**WHAT THE TASK REQUIRES**
After locating the line with "Gyémánt eljegyzési gyűrű (60, 2251)", retype it and every later line exactly, stopping at the end of the records.

-- EXTRACTED ENTRIES follows --

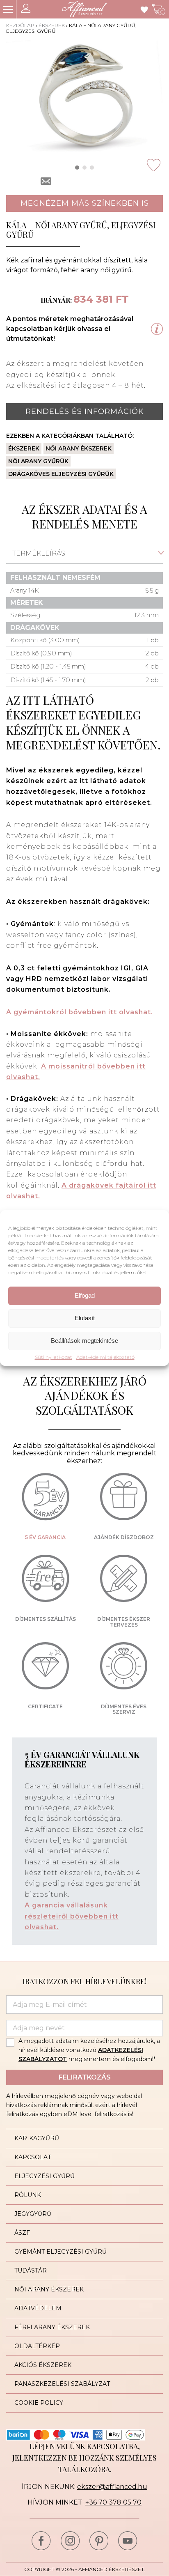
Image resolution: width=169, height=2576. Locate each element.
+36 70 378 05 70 (113, 2502)
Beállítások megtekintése (84, 1340)
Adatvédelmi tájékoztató (105, 1357)
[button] (77, 167)
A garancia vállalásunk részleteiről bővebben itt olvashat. (72, 1916)
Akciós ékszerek (42, 2365)
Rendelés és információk (84, 411)
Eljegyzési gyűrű (44, 2176)
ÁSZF (22, 2232)
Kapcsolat (32, 2157)
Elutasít (85, 1317)
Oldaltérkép (37, 2346)
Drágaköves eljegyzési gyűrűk (61, 474)
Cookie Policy (38, 2402)
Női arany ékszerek (79, 448)
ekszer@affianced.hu (112, 2487)
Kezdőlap (20, 25)
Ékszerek (52, 25)
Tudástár (30, 2270)
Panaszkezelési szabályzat (62, 2384)
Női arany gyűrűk (38, 461)
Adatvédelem (38, 2308)
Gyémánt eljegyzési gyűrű (60, 2251)
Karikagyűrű (36, 2138)
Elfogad (85, 1295)
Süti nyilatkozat (53, 1357)
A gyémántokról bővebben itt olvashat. (79, 1012)
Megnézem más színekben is (85, 203)
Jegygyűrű (32, 2214)
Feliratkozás (85, 2077)
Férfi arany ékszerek (52, 2327)
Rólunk (27, 2195)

-- EXTRACTED ENTRIES concluded --

**TASK SOLUTION**
Gyémánt eljegyzési gyűrű (60, 2251)
Karikagyűrű (36, 2138)
Elfogad (85, 1295)
Süti nyilatkozat (53, 1357)
A gyémántokról bővebben itt olvashat. (79, 1012)
Megnézem más színekben is (85, 203)
Jegygyűrű (32, 2214)
Feliratkozás (85, 2077)
Férfi arany ékszerek (52, 2327)
Rólunk (27, 2195)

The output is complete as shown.